───── Source records ─────

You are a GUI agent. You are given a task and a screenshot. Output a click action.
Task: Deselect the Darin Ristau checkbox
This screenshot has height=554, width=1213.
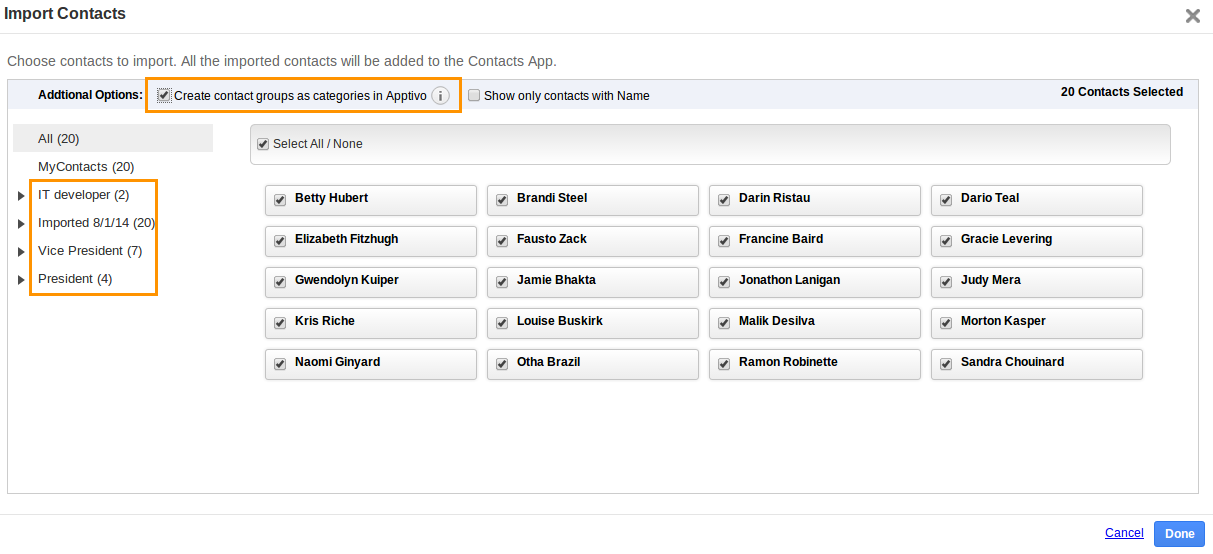tap(724, 199)
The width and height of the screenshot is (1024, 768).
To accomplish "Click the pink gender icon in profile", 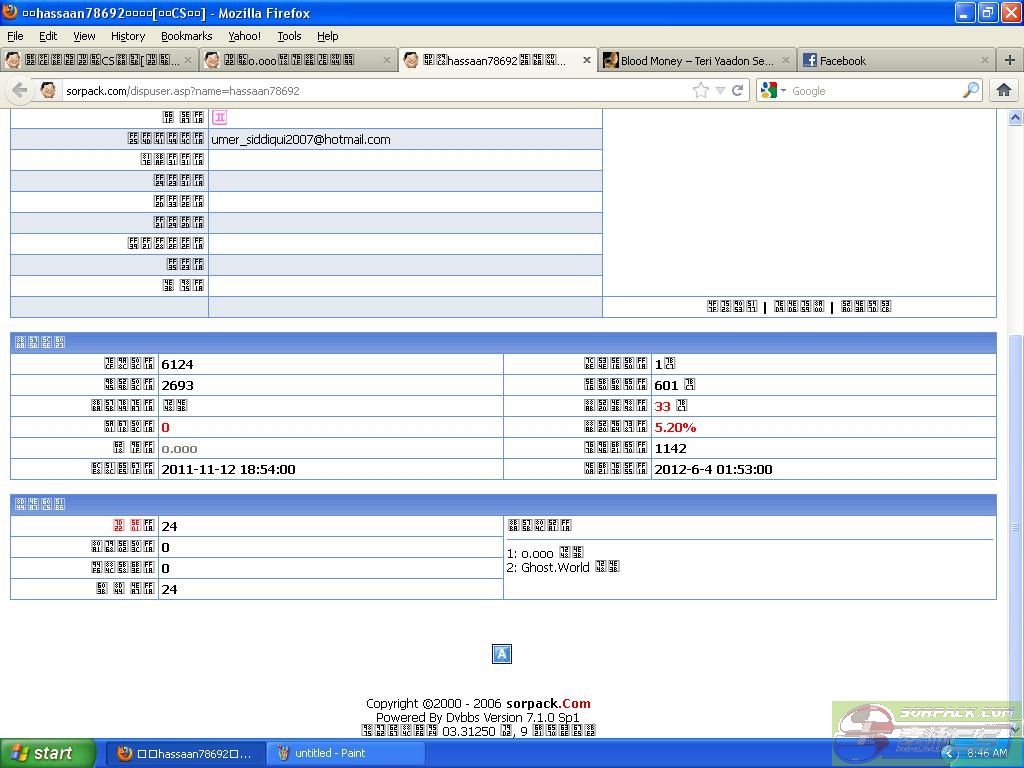I will 219,117.
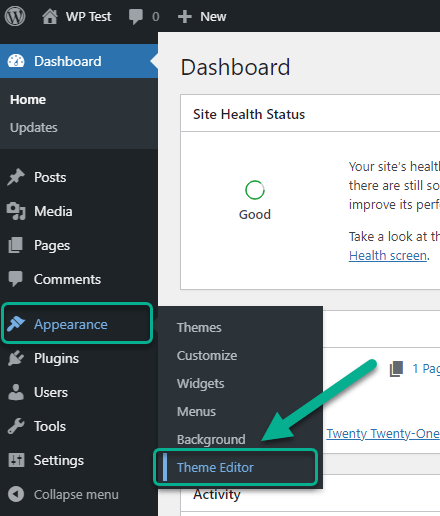The image size is (440, 516).
Task: Open Customize from the submenu
Action: 207,355
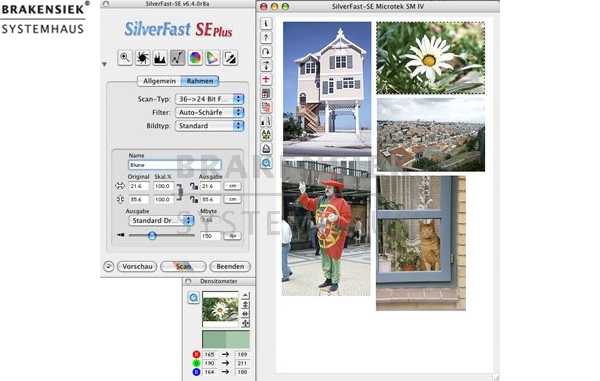Viewport: 600px width, 381px height.
Task: Click the Vorschau button
Action: (x=137, y=267)
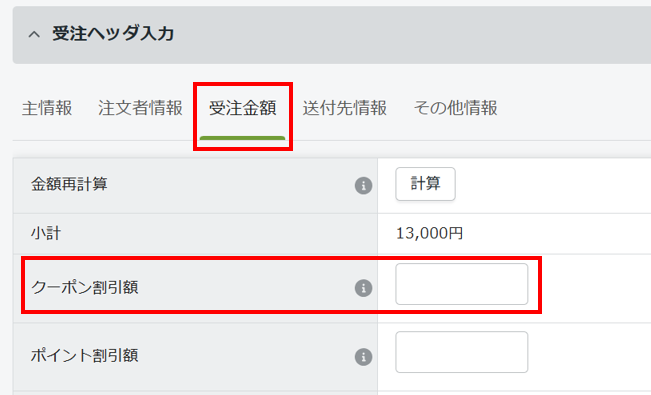Focus the ポイント割引額 input field

coord(462,352)
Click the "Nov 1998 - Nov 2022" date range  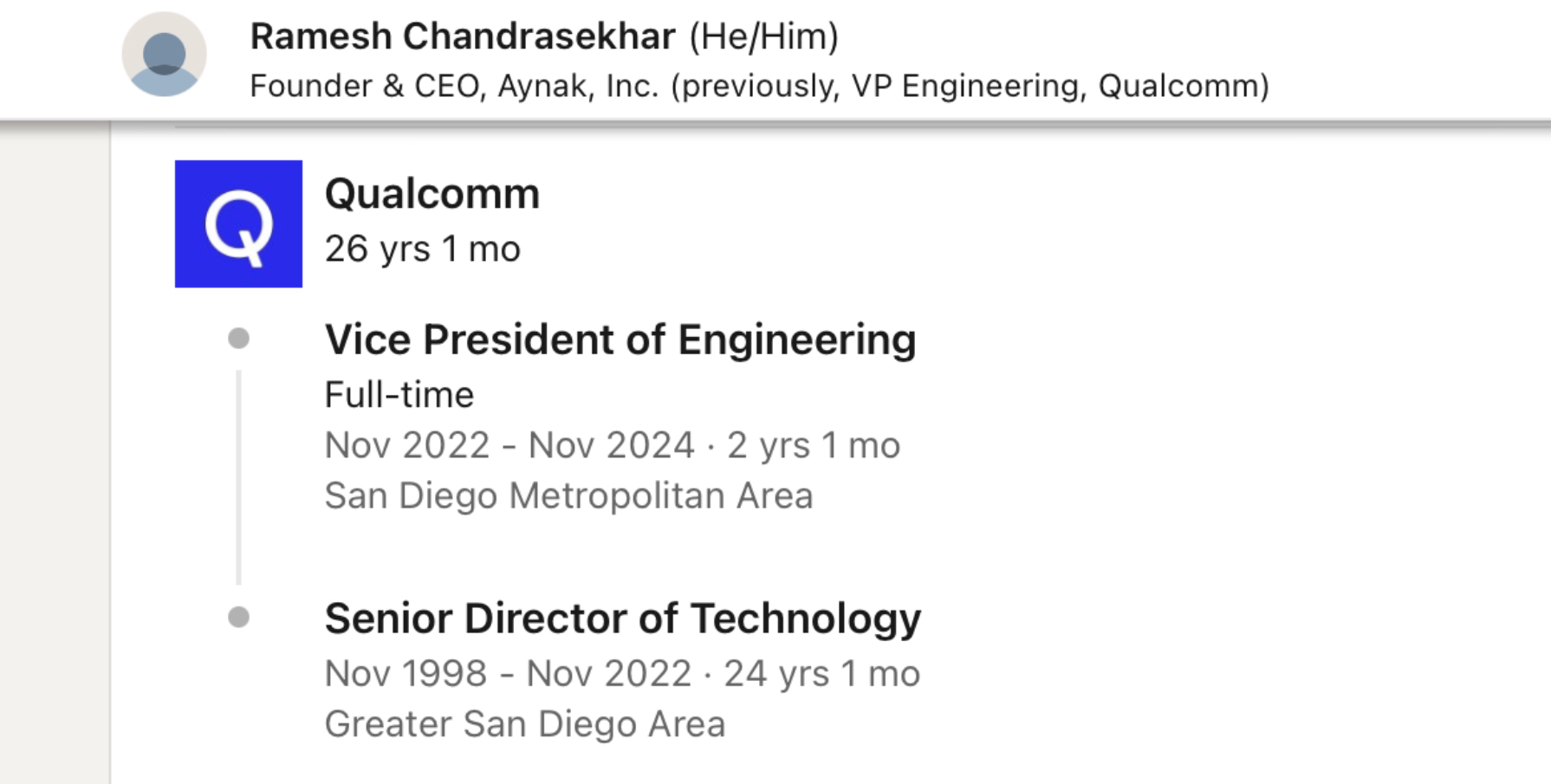click(508, 673)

─────

- _About this exercise_:
Repeat the lines exactly as they stand, from the opening line of the data through the line with "The width and". Pictures stay out of the copy.

- _Written response_:
You are a GUI agent. You are given a task and a screenshot. Output a click action.
Task: Deselect the Darin Ristau checkbox
This screenshot has height=554, width=1213.
tap(724, 199)
The width and height of the screenshot is (1024, 768).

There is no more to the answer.